Rate of convergence of transition matrix when the probability of self edge is spread evenly across all other nodes.

Question

Given a transition matrix $A$ of size $n$ (all elements are non-zero), if we construct another transition matrix $A'$ such that $A'[i][j] = A[i][j] + A[i][i]/(n-1) \,$ and $A'[i][i] = 0$ for all $0 \leq i,j < n$, then will $A'$'s second largest eigenvalue be greater than $A$'s second largest eigenvalue? I am interested in convergent properties. Empirically I see that $A'$'s second largest eigenvalue is always greater than $A$'s second largest eigenvalue, but fail to show it theoretically.

Answer 1

Without the "all elements are nonzero" requirement, you have a trivial counterexample by starting with the identity matrix, in which case the second largest eigenvalue is $1$ originally (because the induced graph of the Markov chain isn't connected) and isn't after the transformation (because the induced graph of the Markov chain is connected).

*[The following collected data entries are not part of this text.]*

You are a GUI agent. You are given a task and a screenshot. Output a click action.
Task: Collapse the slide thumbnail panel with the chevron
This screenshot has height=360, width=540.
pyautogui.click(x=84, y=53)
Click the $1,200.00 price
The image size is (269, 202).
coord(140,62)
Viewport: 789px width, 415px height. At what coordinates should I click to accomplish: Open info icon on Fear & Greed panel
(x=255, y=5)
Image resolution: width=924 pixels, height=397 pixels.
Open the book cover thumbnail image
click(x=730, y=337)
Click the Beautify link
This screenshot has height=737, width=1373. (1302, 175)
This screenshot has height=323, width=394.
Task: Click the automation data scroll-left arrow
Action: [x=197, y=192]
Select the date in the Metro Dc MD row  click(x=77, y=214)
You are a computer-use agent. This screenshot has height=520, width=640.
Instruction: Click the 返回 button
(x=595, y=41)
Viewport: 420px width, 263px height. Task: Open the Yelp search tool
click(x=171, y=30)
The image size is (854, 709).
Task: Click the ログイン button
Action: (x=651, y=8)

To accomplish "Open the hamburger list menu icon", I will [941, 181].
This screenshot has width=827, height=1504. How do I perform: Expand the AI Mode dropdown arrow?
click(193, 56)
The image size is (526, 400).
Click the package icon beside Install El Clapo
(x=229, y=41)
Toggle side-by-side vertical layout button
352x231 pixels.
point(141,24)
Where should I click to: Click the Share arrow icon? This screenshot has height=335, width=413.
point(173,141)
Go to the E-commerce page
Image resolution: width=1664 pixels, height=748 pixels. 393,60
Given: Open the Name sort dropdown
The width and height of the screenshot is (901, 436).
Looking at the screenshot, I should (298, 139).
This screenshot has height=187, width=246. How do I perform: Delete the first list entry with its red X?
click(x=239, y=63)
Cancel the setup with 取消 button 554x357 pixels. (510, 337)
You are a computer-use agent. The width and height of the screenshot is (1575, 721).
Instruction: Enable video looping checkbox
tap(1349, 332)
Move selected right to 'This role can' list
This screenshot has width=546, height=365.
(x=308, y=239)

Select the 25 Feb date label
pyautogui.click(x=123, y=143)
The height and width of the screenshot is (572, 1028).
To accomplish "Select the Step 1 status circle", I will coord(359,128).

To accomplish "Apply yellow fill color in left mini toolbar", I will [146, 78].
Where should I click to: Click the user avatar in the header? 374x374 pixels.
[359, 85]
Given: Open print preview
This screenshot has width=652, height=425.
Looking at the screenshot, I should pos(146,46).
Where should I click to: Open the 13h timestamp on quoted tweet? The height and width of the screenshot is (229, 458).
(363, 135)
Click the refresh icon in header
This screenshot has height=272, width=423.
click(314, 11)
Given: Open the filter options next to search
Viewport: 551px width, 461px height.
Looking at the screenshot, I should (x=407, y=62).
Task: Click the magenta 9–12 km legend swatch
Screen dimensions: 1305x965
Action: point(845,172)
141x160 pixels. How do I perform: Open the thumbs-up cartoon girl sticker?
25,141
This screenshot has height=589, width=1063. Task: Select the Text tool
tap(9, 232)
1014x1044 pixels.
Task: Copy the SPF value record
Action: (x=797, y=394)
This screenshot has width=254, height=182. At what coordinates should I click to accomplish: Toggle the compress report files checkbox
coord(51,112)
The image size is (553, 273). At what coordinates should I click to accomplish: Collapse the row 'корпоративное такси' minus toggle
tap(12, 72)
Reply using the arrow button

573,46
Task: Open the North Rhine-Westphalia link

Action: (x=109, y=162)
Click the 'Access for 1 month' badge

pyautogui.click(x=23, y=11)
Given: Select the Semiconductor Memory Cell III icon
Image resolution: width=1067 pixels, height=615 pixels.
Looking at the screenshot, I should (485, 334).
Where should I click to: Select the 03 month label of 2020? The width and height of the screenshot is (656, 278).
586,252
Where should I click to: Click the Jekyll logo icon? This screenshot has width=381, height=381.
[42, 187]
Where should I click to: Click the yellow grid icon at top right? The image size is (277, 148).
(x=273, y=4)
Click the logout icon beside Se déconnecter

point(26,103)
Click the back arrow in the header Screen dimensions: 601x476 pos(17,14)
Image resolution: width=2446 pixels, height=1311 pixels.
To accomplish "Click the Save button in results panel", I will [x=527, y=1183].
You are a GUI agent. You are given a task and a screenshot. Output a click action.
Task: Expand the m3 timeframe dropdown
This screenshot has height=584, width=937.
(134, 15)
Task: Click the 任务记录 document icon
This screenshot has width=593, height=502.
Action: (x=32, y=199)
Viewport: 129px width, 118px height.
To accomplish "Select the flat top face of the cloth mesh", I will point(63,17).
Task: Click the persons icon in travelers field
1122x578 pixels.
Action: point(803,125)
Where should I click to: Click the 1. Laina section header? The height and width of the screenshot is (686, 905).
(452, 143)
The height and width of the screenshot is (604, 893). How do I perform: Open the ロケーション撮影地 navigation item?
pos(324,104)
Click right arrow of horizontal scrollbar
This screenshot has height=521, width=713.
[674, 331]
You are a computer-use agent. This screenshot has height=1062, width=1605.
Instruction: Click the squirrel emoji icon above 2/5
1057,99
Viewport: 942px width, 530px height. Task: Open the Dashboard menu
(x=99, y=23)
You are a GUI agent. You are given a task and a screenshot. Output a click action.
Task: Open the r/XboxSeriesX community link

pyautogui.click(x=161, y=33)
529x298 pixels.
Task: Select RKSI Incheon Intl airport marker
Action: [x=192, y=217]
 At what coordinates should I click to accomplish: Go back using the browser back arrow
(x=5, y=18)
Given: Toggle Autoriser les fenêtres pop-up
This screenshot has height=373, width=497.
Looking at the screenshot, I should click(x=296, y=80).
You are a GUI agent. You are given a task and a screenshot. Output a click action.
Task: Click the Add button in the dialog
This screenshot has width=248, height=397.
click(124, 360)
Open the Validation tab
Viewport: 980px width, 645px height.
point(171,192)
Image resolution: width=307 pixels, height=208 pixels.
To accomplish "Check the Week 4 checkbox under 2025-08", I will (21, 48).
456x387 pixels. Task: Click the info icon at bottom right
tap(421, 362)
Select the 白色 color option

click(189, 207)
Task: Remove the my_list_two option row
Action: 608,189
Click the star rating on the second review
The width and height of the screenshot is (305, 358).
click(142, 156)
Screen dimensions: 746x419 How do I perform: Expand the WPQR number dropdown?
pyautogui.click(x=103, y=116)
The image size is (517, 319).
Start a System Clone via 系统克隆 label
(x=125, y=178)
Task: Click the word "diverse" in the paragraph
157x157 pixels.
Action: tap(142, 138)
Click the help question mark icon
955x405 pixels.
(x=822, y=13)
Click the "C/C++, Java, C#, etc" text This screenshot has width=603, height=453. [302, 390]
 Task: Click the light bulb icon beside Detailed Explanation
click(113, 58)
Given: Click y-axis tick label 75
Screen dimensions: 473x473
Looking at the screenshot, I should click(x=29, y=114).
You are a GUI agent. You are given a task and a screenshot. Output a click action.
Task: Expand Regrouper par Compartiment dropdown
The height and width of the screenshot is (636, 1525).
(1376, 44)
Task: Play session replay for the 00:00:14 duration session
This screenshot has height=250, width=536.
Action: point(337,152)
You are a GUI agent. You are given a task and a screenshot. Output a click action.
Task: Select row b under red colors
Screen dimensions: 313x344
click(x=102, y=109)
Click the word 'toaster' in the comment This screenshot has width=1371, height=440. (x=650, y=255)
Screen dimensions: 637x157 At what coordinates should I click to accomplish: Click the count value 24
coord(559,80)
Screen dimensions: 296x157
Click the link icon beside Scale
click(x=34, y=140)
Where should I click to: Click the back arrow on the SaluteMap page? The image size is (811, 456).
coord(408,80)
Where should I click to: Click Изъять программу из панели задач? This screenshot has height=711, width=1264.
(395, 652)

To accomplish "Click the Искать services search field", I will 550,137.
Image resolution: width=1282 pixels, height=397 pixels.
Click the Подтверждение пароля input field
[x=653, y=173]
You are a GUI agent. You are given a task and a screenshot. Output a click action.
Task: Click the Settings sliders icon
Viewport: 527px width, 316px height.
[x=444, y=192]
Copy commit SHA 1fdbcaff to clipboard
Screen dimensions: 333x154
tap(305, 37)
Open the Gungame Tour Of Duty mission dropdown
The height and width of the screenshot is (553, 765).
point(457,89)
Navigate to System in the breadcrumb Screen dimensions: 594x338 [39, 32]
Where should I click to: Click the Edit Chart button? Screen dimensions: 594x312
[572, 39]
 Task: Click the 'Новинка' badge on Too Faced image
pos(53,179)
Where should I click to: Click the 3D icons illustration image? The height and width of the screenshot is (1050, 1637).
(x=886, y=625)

You should expect this observation to stick around after a small enough perturbation of the identity matrix. It doesn't actually work in the 2-node case, because with 2 nodes $A'$ is always $\begin{bmatrix} 0 & 1 \\ 1 & 0 \end{bmatrix}$ regardless of what $A$ was. (I assume that for your purposes you measure eigenvalues by their absolute value so that $-1$ is "large".)

But with 3 nodes, you can look at

$$A=\begin{bmatrix} 0.98 & 0.01 & 0.01 \\ 0.01 & 0.98 & 0.01 \\ 0.01 & 0.01 & 0.98 \end{bmatrix}$$

which turns into

$$A'=\begin{bmatrix} 0 & 1/2 & 1/2 \\ 1/2 & 0 & 1/2 \\ 1/2 & 1/2 & 0 \end{bmatrix}$$

and the second largest eigenvalue goes from a magnitude of 0.97 to a magnitude of 0.5.

In actuality, I would expect your operation to make the second largest eigenvalue get smaller, not larger, because the second largest eigenvalue (in absolute value) is a measure of the barrier to mixing over the whole graph. Your operation speeds up mixing by making every node more connected to every other node.